THE EXERCISE:
Substitute "screen agent" for every occurrence of "GUI agent" in the rows below and leave everything else unchanged.

GIVEN RECORDS:
^^^^^^^^
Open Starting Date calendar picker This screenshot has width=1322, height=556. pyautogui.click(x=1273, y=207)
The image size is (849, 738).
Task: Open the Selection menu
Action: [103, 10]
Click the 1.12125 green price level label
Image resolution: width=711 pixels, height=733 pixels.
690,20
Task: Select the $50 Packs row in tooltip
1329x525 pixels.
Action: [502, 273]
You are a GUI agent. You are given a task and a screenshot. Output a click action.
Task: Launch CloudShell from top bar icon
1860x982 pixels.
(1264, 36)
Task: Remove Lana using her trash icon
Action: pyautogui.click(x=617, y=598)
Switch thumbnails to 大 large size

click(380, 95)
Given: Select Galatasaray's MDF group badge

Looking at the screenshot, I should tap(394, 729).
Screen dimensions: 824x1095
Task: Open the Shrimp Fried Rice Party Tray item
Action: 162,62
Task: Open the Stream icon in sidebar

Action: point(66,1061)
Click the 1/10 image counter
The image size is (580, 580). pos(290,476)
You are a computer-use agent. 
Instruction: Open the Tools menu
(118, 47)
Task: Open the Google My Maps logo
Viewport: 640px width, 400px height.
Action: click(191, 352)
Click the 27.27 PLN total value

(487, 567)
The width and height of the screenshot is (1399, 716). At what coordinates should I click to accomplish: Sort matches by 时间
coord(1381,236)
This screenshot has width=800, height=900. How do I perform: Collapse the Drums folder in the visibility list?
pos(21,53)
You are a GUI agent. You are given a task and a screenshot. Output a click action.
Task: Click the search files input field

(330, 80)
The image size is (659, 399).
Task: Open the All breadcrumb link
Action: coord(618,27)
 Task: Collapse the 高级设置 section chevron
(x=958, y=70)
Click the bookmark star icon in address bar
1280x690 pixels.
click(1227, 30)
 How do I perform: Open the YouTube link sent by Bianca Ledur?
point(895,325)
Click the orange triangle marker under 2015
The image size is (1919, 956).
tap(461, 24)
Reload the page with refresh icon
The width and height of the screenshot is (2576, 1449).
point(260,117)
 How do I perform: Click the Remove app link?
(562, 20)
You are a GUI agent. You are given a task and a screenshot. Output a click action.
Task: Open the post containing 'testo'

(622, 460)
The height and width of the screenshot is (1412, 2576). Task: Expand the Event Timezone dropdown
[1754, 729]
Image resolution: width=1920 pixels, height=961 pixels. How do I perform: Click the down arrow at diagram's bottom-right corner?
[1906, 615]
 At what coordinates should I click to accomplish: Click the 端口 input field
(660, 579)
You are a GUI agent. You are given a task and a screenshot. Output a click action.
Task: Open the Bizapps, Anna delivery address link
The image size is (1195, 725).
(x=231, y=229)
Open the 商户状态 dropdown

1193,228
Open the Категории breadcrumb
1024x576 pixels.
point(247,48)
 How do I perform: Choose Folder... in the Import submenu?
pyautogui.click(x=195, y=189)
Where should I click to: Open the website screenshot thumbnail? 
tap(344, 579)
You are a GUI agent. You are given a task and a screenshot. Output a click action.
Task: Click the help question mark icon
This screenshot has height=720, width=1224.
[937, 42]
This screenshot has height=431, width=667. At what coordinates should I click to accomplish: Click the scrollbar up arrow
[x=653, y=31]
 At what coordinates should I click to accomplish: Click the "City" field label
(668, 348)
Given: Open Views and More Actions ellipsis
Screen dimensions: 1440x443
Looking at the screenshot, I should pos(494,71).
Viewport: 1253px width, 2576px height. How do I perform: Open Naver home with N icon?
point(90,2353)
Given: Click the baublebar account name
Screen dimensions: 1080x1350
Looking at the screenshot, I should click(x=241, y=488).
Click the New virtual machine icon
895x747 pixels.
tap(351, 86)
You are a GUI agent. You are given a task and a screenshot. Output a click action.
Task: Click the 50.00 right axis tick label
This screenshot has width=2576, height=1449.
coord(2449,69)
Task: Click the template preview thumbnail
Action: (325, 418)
^^^^^^^^
RESPONSE TO THIS TASK:
Open Starting Date calendar picker This screenshot has width=1322, height=556. pyautogui.click(x=1273, y=207)
The image size is (849, 738).
Task: Open the Selection menu
Action: [103, 10]
Click the 1.12125 green price level label
Image resolution: width=711 pixels, height=733 pixels.
690,20
Task: Select the $50 Packs row in tooltip
1329x525 pixels.
Action: [502, 273]
You are a screen agent. You are given a task and a screenshot. Output a click action.
Task: Launch CloudShell from top bar icon
1860x982 pixels.
(1264, 36)
Task: Remove Lana using her trash icon
Action: pyautogui.click(x=617, y=598)
Switch thumbnails to 大 large size

click(380, 95)
Given: Select Galatasaray's MDF group badge

Looking at the screenshot, I should tap(394, 729).
Screen dimensions: 824x1095
Task: Open the Shrimp Fried Rice Party Tray item
Action: 162,62
Task: Open the Stream icon in sidebar

Action: point(66,1061)
Click the 1/10 image counter
The image size is (580, 580). pos(290,476)
You are a computer-use agent. 
Instruction: Open the Tools menu
(118, 47)
Task: Open the Google My Maps logo
Viewport: 640px width, 400px height.
Action: click(191, 352)
Click the 27.27 PLN total value

(487, 567)
The width and height of the screenshot is (1399, 716). At what coordinates should I click to accomplish: Sort matches by 时间
coord(1381,236)
This screenshot has width=800, height=900. How do I perform: Collapse the Drums folder in the visibility list?
pos(21,53)
You are a screen agent. You are given a task and a screenshot. Output a click action.
Task: Click the search files input field

(330, 80)
The image size is (659, 399).
Task: Open the All breadcrumb link
Action: coord(618,27)
 Task: Collapse the 高级设置 section chevron
(x=958, y=70)
Click the bookmark star icon in address bar
1280x690 pixels.
click(1227, 30)
 How do I perform: Open the YouTube link sent by Bianca Ledur?
point(895,325)
Click the orange triangle marker under 2015
The image size is (1919, 956).
tap(461, 24)
Reload the page with refresh icon
The width and height of the screenshot is (2576, 1449).
point(260,117)
 How do I perform: Click the Remove app link?
(562, 20)
You are a screen agent. You are given a task and a screenshot. Output a click action.
Task: Open the post containing 'testo'

(622, 460)
The height and width of the screenshot is (1412, 2576). Task: Expand the Event Timezone dropdown
[1754, 729]
Image resolution: width=1920 pixels, height=961 pixels. How do I perform: Click the down arrow at diagram's bottom-right corner?
[1906, 615]
 At what coordinates should I click to accomplish: Click the 端口 input field
(660, 579)
You are a screen agent. You are given a task and a screenshot. Output a click action.
Task: Open the Bizapps, Anna delivery address link
The image size is (1195, 725).
(x=231, y=229)
Open the 商户状态 dropdown

1193,228
Open the Категории breadcrumb
1024x576 pixels.
point(247,48)
 How do I perform: Choose Folder... in the Import submenu?
pyautogui.click(x=195, y=189)
Where should I click to: Open the website screenshot thumbnail? 
tap(344, 579)
You are a screen agent. You are given a task and a screenshot. Output a click action.
Task: Click the help question mark icon
This screenshot has height=720, width=1224.
[937, 42]
This screenshot has height=431, width=667. At what coordinates should I click to accomplish: Click the scrollbar up arrow
[x=653, y=31]
 At what coordinates should I click to accomplish: Click the "City" field label
(668, 348)
Given: Open Views and More Actions ellipsis
Screen dimensions: 1440x443
Looking at the screenshot, I should pos(494,71).
Viewport: 1253px width, 2576px height. How do I perform: Open Naver home with N icon?
point(90,2353)
Given: Click the baublebar account name
Screen dimensions: 1080x1350
Looking at the screenshot, I should click(x=241, y=488).
Click the New virtual machine icon
895x747 pixels.
tap(351, 86)
You are a screen agent. You are given a task and a screenshot. Output a click action.
Task: Click the 50.00 right axis tick label
This screenshot has width=2576, height=1449.
coord(2449,69)
Task: Click the template preview thumbnail
Action: (325, 418)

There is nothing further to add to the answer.